Assim como ela, um número crescente de mulheres está abandonando os métodos contraceptivos tradicionais. Segundo a pesquisa Contexto da Sexualidade na França, do Instituto Nacional de Pesquisa em Saúde e Medicina (Inserm), 7,5% das mulheres usavam métodos contraceptivos naturais em 2023, em comparação com 4,6% em 2016.
Principais métodos naturais
Esses métodos incluem a tabelinha, também conhecida como método de Ogino, que se baseia no cálculo do período fértil; o método da temperatura, que requer registro diário em horário fixo; o método de Billings, que envolve a observação diária do muco cervical para identificar as diferentes fases do ciclo menstrual; e o método sintotérmico, que combina os dois métodos anteriores.
Hormonofobia e redes sociais
Esse interesse renovado é alimentado por um clima de fobia hormonal, afirma Geoffroy Robin, ginecologista do Hospital Universitário de Lille.
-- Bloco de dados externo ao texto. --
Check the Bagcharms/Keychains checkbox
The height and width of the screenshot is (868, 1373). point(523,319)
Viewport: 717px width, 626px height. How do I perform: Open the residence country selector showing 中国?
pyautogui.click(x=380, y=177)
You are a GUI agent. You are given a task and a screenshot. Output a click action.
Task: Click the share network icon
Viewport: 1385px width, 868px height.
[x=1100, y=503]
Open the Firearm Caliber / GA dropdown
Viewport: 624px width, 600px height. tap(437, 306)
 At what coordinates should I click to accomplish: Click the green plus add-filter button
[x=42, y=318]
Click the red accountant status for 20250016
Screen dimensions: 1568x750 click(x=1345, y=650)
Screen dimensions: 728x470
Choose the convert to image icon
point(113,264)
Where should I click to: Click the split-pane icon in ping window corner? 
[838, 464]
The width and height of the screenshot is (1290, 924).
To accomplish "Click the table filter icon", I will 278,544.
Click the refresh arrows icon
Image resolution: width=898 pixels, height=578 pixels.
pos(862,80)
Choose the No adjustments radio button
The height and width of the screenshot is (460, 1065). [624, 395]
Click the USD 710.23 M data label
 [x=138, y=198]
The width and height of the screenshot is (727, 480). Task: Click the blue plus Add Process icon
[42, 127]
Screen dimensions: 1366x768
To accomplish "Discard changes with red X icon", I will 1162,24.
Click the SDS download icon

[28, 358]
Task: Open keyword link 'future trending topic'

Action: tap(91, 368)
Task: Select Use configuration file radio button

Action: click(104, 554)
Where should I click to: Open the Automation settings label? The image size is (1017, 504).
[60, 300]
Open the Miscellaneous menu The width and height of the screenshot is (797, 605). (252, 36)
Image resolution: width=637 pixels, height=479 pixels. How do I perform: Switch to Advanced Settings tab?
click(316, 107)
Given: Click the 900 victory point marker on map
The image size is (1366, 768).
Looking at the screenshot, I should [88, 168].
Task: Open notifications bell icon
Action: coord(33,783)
Essa rejeição, ou hormonofobia, começou principalmente com a revelação, em 2012, dos riscos aumentados associados às pílulas anticoncepcionais de terceira e quarta geração, e tem sido alimentada desde então por informações falsas. Nas redes sociais, os métodos naturais são apresentados como uma forma de se libertar da contracepção hormonal que arruína a saúde.
Queda no uso da pílula
Em 20 anos, o uso da pílula anticoncepcional despencou na França entre mulheres de 18 a 49 anos, caindo de mais de 50% em 2005 para 26,8% em 2023, segundo pesquisa do Inserm. Cécile Thomé, socióloga e pesquisadora do Centro Nacional de Pesquisa Científica (CNRS), menciona uma tendência mais ampla de crescimento do bem-estar e do desenvolvimento pessoal, impulsionada pela promessa de controlar o próprio corpo e alcançar um melhor autoconhecimento.
Relatos de falhas
Elodie Monnier Legrand, empresária de 30 anos, queria recuperar seu corpo ao estado natural. Depois de 10 anos tomando a pílula, comprou um anel conectado por mais de 200 euros e assinou um aplicativo para monitorar seu período fértil. No entanto, após um ano e meio, engravidou duas vezes seguidas e sofreu dois abortos espontâneos. Ela lamenta a falta de confiabilidade do método.
Limitações e riscos
Embora funcionem para algumas mulheres, esses métodos naturais têm limitações e só devem ser considerados por aquelas que aceitam o risco da gravidez, segundo o Inserm. Não são eficazes para mulheres com ciclos irregulares, ou seja, uma em cada cinco mulheres, de acordo com o ginecologista Robin. Além disso, fatores como infecções, candidíase, medicamentos e mudanças na rotina podem afetar a análise da temperatura ou do muco cervical.
Treinamento e acompanhamento
Ao combinar vários métodos, a sintotermia apresenta uma taxa de eficácia superior e pode ser adequada para muitas mulheres se estiverem bem informadas, afirma a ginecologista Danielle Hassoun. Na França, profissionais de saúde, principalmente parteiras, oferecem sessões de treinamento. A procura é tão grande que surgiram outras opções, como a plataforma educacional Emancipées, criada por Laurène Sindicic em 2020. Ela oferece cursos com aulas teóricas e práticas, essenciais já que 100% das mulheres cometem erros no primeiro ciclo, e vende acompanhamento de três ciclos por cerca de 400 euros.
Juliette, de 28 anos, começou o treinamento com sua parteira no início de 2025 e agora tem consultas regulares. É preciso constância, mas está indo muito bem, afirma, sem ter tido nenhum susto até agora.